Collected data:
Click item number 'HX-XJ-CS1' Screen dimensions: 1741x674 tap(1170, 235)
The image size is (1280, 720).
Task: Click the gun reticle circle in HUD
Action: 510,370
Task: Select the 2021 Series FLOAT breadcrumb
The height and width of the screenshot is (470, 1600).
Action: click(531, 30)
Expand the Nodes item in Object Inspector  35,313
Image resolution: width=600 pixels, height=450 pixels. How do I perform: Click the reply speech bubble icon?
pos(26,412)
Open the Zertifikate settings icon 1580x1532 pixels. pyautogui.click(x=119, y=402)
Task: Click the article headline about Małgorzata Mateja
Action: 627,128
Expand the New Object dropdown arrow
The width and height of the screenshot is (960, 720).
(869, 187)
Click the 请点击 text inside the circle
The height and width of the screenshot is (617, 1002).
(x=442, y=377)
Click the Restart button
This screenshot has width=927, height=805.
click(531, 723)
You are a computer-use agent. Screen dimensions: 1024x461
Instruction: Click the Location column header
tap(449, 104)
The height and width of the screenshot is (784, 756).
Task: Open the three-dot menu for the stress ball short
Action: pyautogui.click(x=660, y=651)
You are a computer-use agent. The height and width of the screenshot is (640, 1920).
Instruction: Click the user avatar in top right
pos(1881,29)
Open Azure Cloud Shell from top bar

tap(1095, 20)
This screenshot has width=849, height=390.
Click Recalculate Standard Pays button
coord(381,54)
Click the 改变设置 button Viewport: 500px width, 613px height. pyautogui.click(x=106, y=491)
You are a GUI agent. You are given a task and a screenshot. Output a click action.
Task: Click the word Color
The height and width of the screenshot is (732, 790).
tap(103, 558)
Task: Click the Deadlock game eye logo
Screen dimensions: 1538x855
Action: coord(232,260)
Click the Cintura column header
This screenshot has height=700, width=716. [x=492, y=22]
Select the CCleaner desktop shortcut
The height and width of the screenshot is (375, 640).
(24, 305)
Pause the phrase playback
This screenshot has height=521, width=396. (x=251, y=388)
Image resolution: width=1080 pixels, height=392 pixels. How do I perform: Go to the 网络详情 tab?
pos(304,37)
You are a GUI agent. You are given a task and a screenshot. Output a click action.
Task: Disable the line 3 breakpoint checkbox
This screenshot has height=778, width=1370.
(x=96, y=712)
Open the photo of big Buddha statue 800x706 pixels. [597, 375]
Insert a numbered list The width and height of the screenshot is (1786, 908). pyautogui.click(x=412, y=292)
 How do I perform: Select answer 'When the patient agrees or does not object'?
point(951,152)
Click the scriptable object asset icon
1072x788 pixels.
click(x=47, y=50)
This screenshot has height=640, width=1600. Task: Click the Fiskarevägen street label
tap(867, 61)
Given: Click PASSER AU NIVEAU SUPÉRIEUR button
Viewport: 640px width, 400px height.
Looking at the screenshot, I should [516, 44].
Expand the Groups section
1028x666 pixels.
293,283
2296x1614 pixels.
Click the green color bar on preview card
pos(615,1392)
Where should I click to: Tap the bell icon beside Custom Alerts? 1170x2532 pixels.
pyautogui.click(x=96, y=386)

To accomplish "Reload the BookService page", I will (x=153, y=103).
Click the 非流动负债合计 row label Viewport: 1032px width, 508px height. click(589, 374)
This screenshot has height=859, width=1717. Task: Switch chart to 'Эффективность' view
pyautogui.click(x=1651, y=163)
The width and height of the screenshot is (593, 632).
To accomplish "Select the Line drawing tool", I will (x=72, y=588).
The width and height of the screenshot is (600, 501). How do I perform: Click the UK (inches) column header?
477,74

= TO DO =
Among the lines above, list those that contain the word "computer".

= SOLUTION =
You are a computer-use agent. Screen dimensions: 1024x461
You are a computer-use agent. The height and width of the screenshot is (640, 1920).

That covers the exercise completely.